* [What needs to be done]: The answer must consist solely of the lines from the line with "You are a computer-use" to the end of the data below, transcribed exactly and with no pictures.

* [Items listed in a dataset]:
--

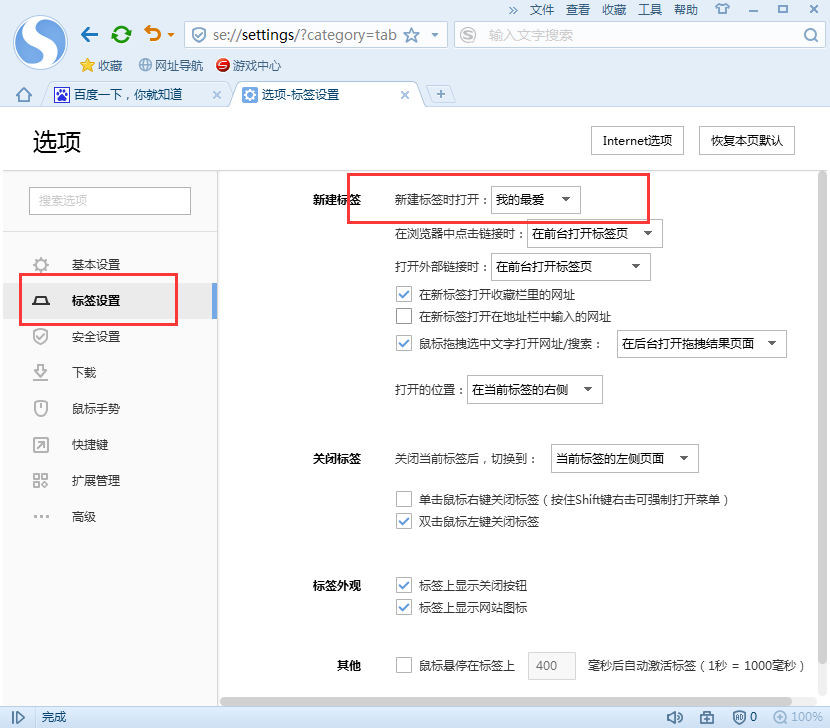The image size is (830, 728).
Task: Click inside the 搜索选项 search box
Action: (109, 200)
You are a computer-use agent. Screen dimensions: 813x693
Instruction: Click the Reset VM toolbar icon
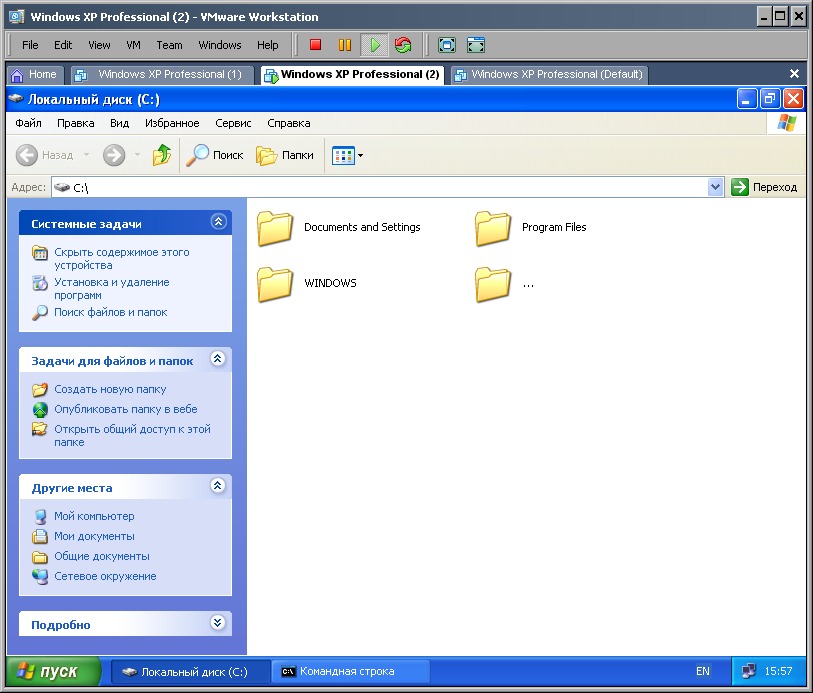coord(403,45)
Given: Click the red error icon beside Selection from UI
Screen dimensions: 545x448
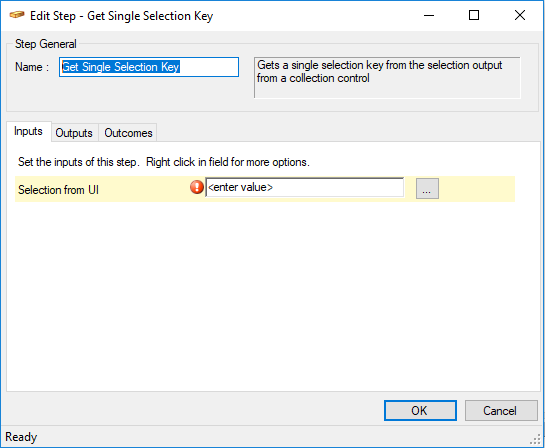Looking at the screenshot, I should (x=197, y=187).
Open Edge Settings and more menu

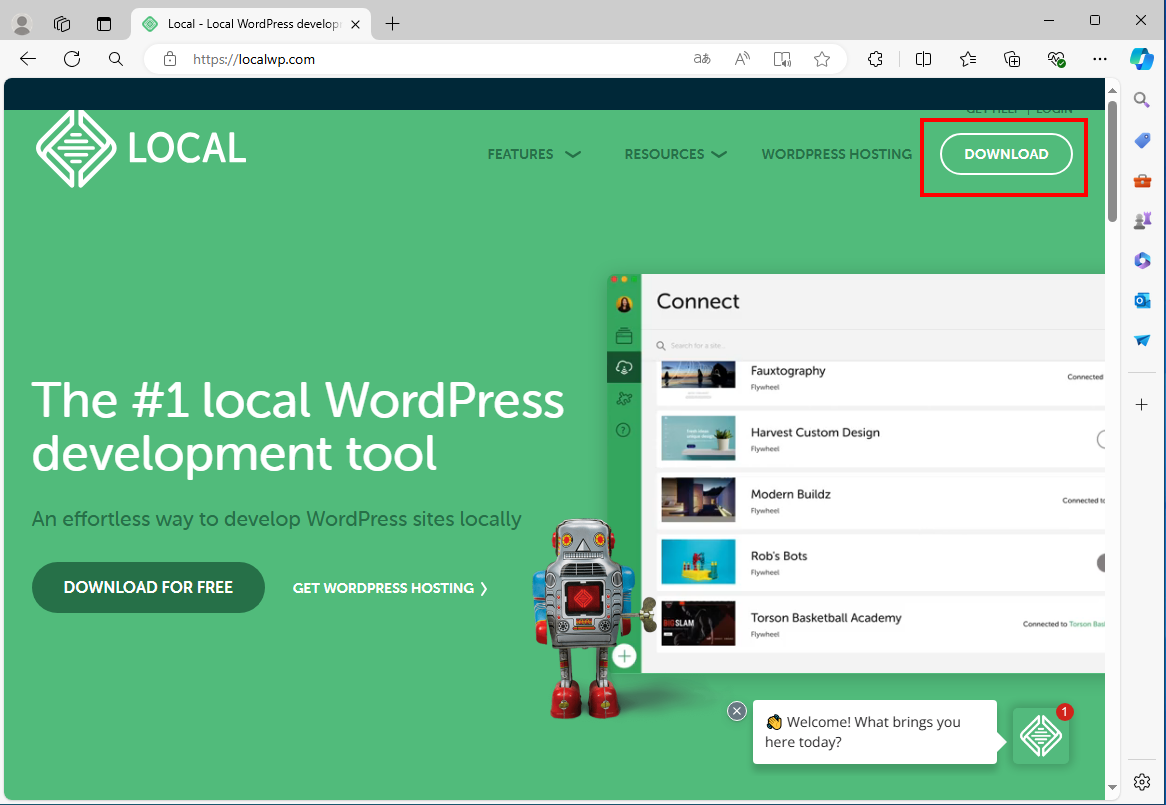1100,59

--

* [Solution below]:
You are a computer-use agent. Screen dimensions: 813x693
Instruction: Click the Reset VM toolbar icon
coord(403,45)
Given: Click the red error icon beside Selection from UI
Screen dimensions: 545x448
Looking at the screenshot, I should (x=197, y=187).
Open Edge Settings and more menu

1100,59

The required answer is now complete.